Referring to fig. 1, the method for continuous production of magnesium oxide and carbon dioxide by roasting magnesite by microwave energy comprises the following steps:

1) magnesite powder with the grain diameter less than or equal to 1mm is freely dropped into a raw material section 2 in the furnace from a feed port 7; magnesite powder directly enters a wave-absorbing furnace sleeve 10 of the roasting section 3 through an upper net plate 8;

2) the microwave source array 5 heats the magnesite powder entering the roasting section 3 through the wave-absorbing furnace sleeve 10, so that the magnesite powder particles are heated inside and outside simultaneously; carbon dioxide gas generated in the roasting process passes through the raw material section 2 and is discharged, collected and recycled through the carbon dioxide collecting port 6, so that the aim of zero emission of carbon dioxide is fulfilled;

the solid powder enters the finished product section 4 through the lower mesh plate 9; the generated carbon dioxide is discharged through the upper mesh plate 8 or through the upper mesh plate 8 and the air discharge pipe 15, as shown in fig. 2.

3) The solid powder falls to a finished product section 4, waste heat is recovered, and finally the solid powder is discharged from a discharge hole 14 at the bottom of the furnace body 1, collected by a magnesium oxide collecting bin, and conveyed to the next production link by a conveying belt.

The residual heat release pipeline 12 preheats magnesite powder entering the raw material section 2; the waste heat recovery pipeline 13 absorbs the heat of the solid powder in the finished product section 4.

Referring to fig. 3, the method for continuous production of magnesium oxide and carbon dioxide by roasting magnesite by microwave energy comprises the following steps:

1) magnesite powder with the grain diameter less than or equal to 1mm is put into a raw material section 2 in the furnace from a feed inlet 7; magnesite powder enters a wave absorbing furnace sleeve 10 of the roasting section 3 through an upper net plate 8;

2) the microwave source array 5 heats the magnesite powder entering the roasting section 3 through the wave-absorbing furnace sleeve 10, so that the magnesite powder particles are heated inside and outside simultaneously; carbon dioxide gas generated in the roasting process passes through the raw material section 2 and is discharged, collected and recycled through the carbon dioxide collecting port 6, so that the aim of zero emission of carbon dioxide is fulfilled; the solid powder enters the finished product section 4 through the lower mesh plate 9; the generated carbon dioxide is discharged through the upper net plate 8 and the air discharging pipe 15. The falling speed of the magnesite powder entering the wave-absorbing furnace sleeve 10 is adjusted by the speed adjusting plate 16, and the heating time of the magnesite powder is further adjusted.

3) The solid powder falls to a finished product section 4, waste heat is recovered, and finally the solid powder is discharged from a discharge hole 14 at the bottom of the furnace body 1, collected by a magnesium oxide collecting bin, and conveyed to the next production link by a conveying belt.

The residual heat release pipeline 12 preheats magnesite powder entering the raw material section 2; the waste heat recovery pipeline 13 absorbs the heat of the solid powder in the finished product section 4.

The microwave energy intensity of different sections can be gathered and regulated to heat, the magnesite ore powder penetrating through the wave-absorbing furnace sleeve 10 is roasted to continuously produce active magnesium oxide, high-purity carbon dioxide is recycled, and the magnesium oxide is efficiently produced with energy conservation and without carbon dioxide emission.
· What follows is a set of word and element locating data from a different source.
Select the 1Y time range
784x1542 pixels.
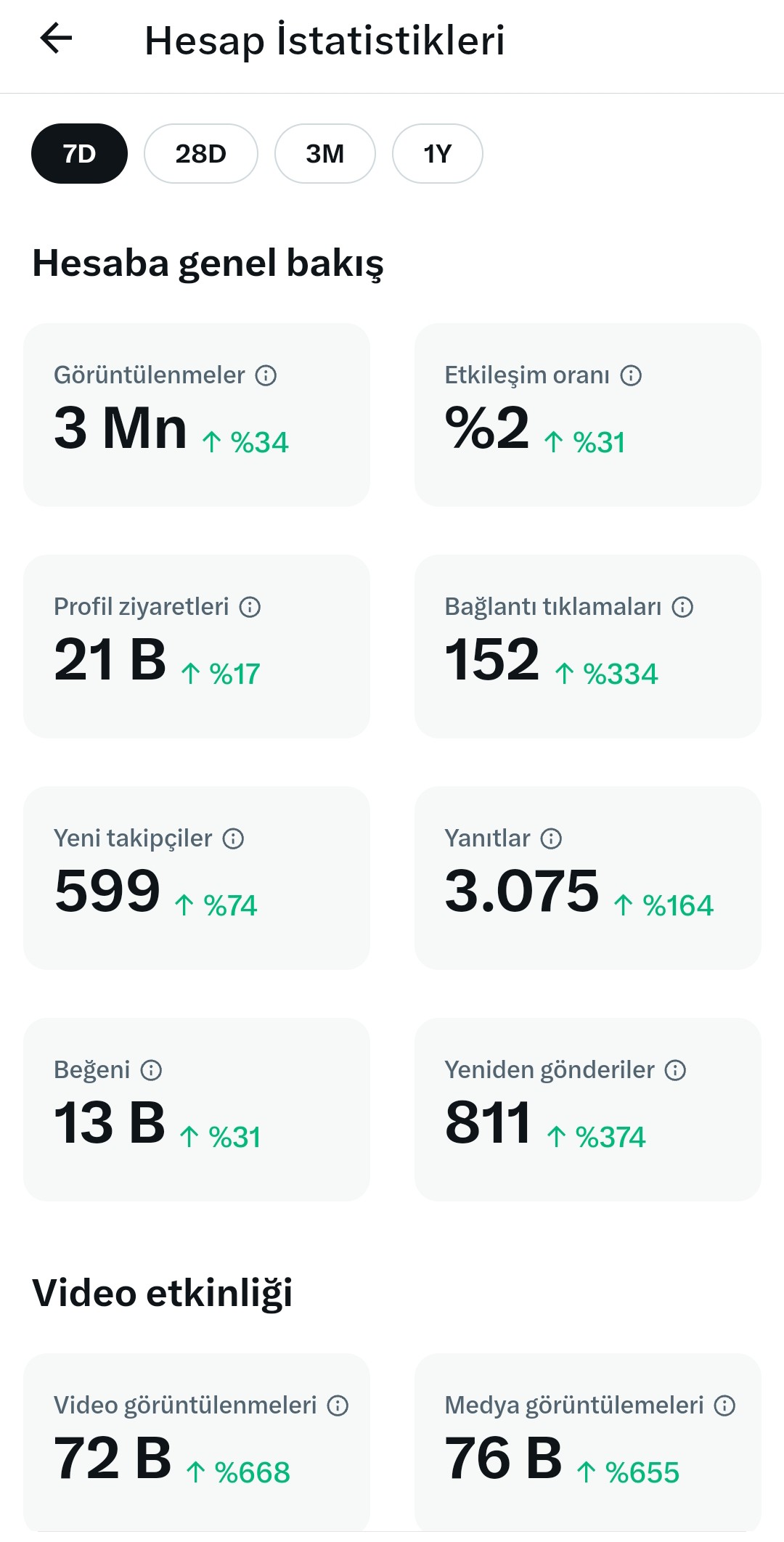pos(438,154)
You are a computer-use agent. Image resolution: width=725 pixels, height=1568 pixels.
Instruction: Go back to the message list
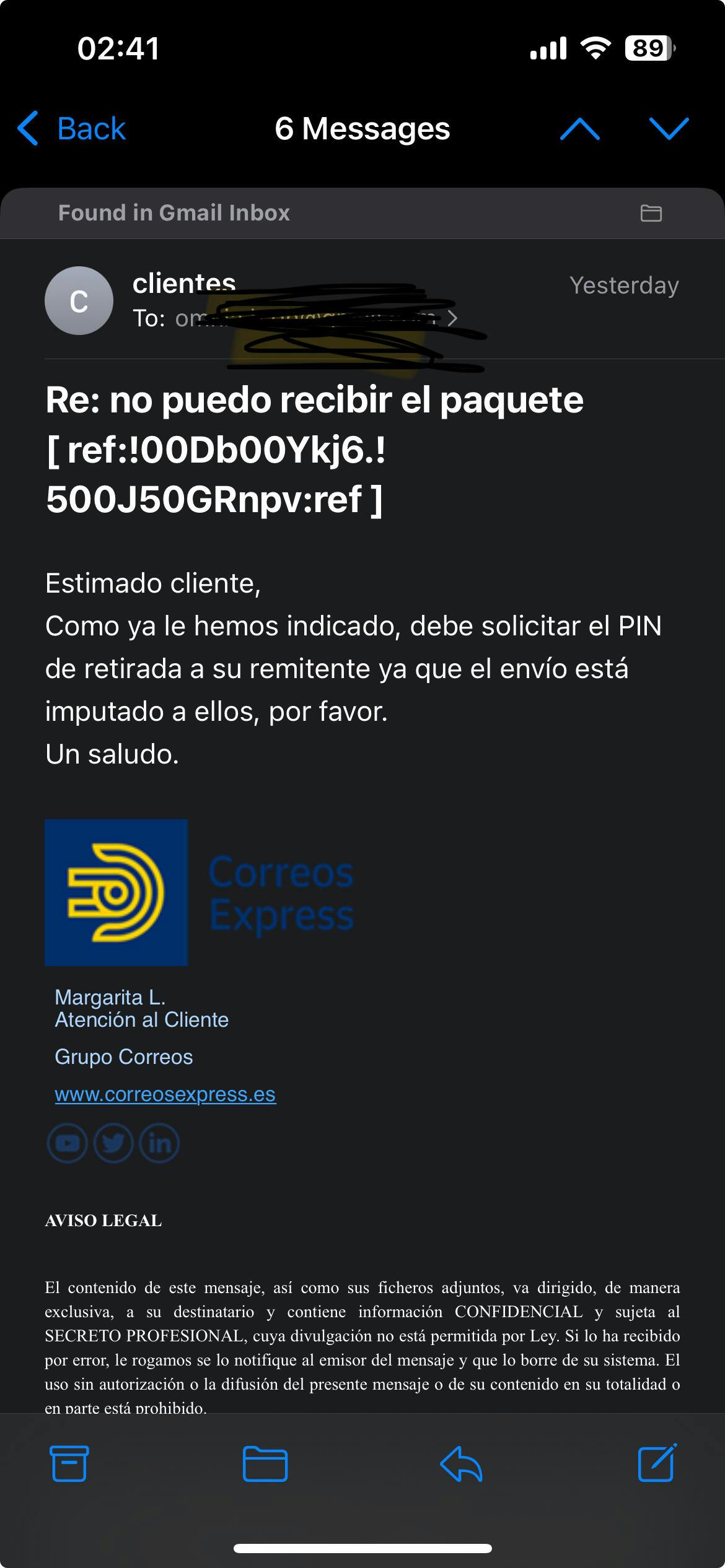(71, 129)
In different sections, the purpose of regulating and controlling the temperature of the sections is achieved by controlling the intensity of microwave energy; the material of the wave-absorbing furnace sleeve 10 has good high-temperature resistance, strong wave-absorbing performance and quick induced coupling reaction, so that the temperature in the wave-absorbing furnace sleeve 10 is quickly raised, the temperature uniformity can be ensured, and the stability is good; the ore powder particles passing through the roasting section 3 can be simultaneously heated inside and outside, thereby greatly improving the roasting efficiency.